● TASK DETAILS: Quote verbatim the part of the items below that starts at the line containing "Enable the 水を無視 checkbox" and continues through the end of the items, including both ends. Omit the pictures.

● SOURCE RECORDS:
-- BEGIN --
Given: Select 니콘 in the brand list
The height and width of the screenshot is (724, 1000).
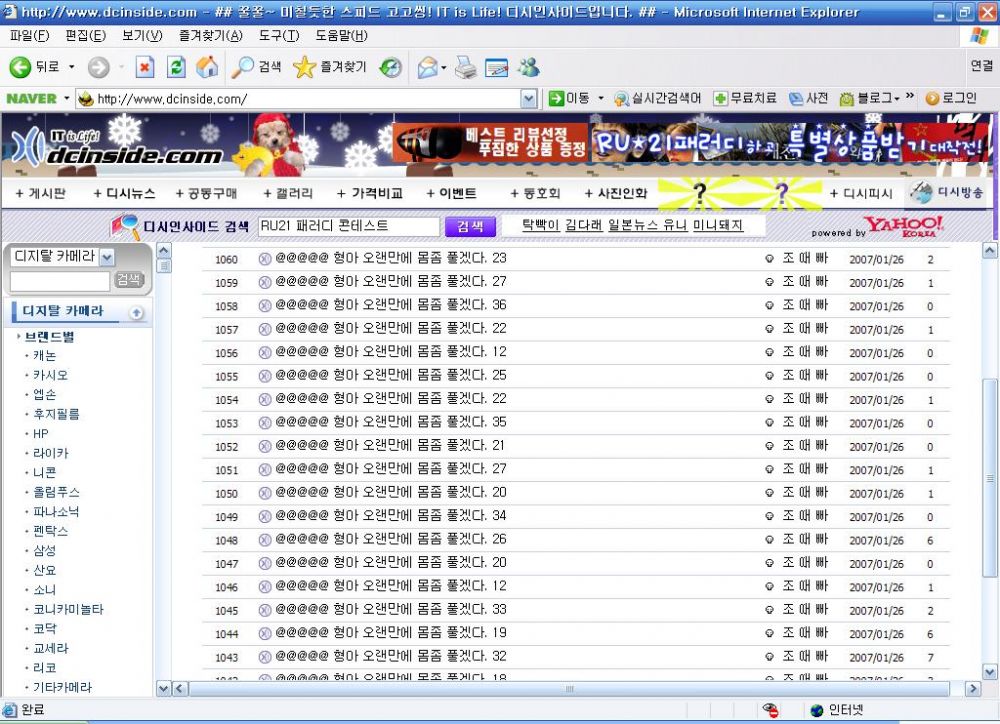Looking at the screenshot, I should coord(44,472).
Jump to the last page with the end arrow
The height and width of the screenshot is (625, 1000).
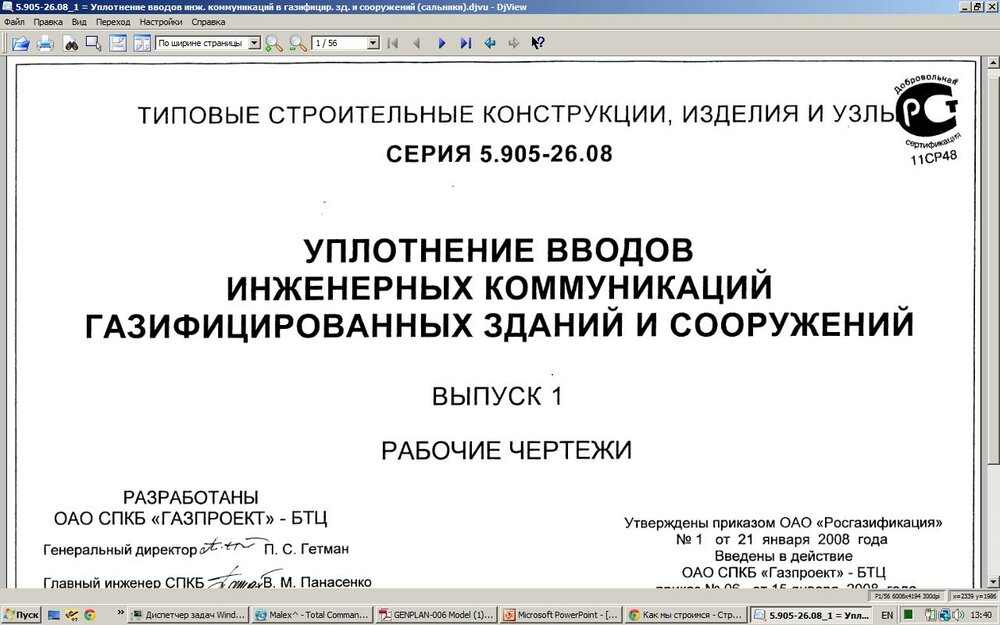coord(466,43)

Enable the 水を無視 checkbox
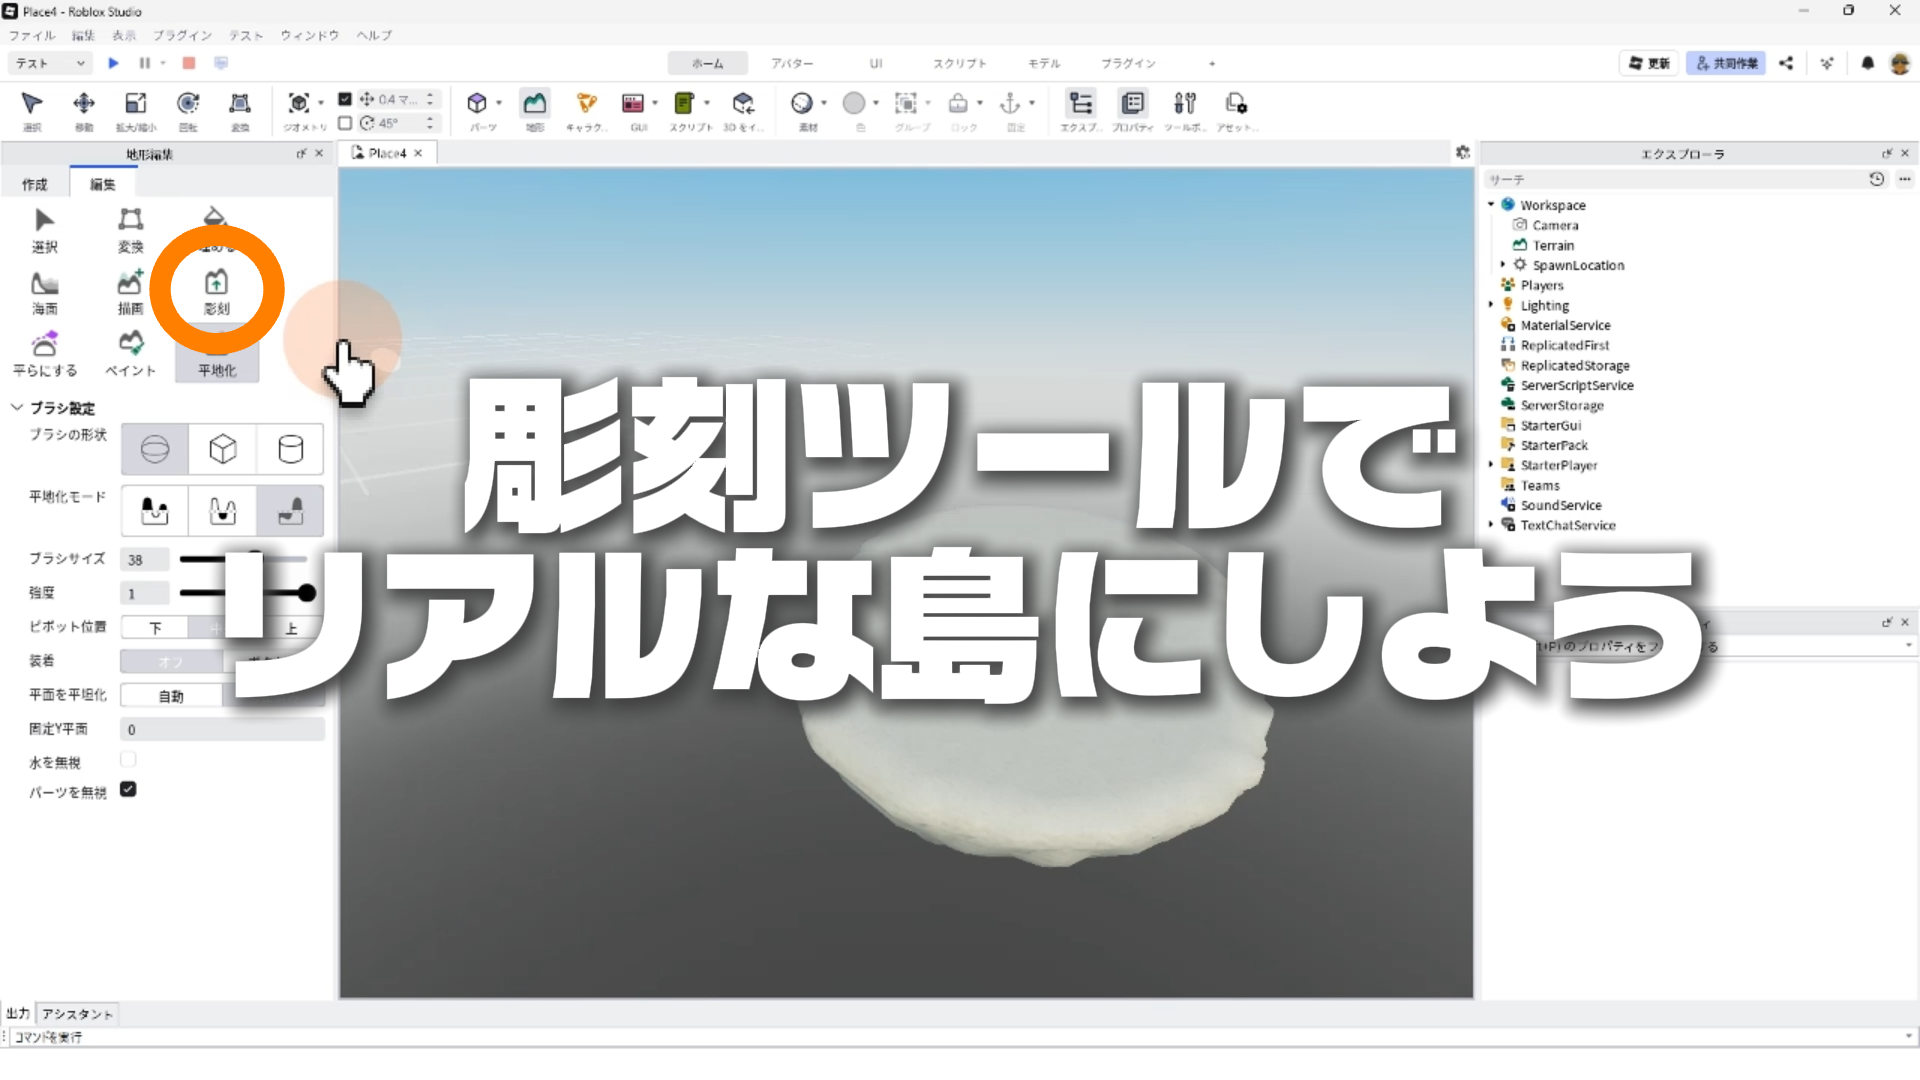[128, 760]
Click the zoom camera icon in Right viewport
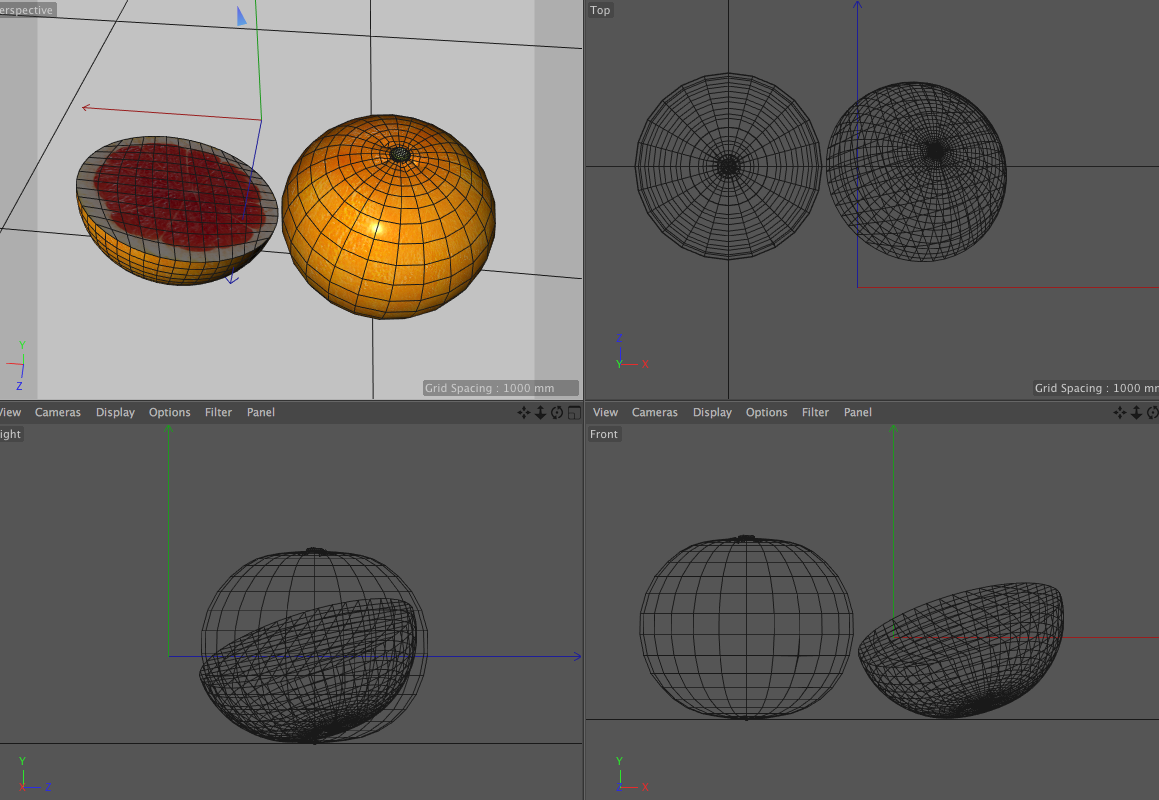 coord(540,412)
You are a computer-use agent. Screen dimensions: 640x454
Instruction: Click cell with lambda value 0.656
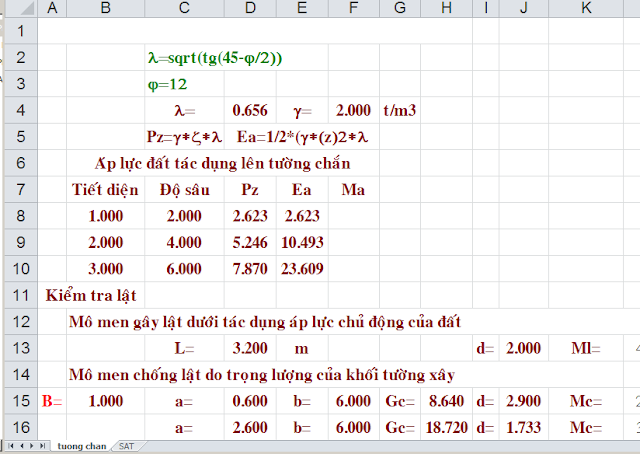coord(250,110)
-- END --
● OUTPUT BELOW:
Enable the 水を無視 checkbox
[128, 760]
Click the zoom camera icon in Right viewport
 coord(540,412)
You are a computer-use agent. Screen dimensions: 640x454
Instruction: Click cell with lambda value 0.656
coord(250,110)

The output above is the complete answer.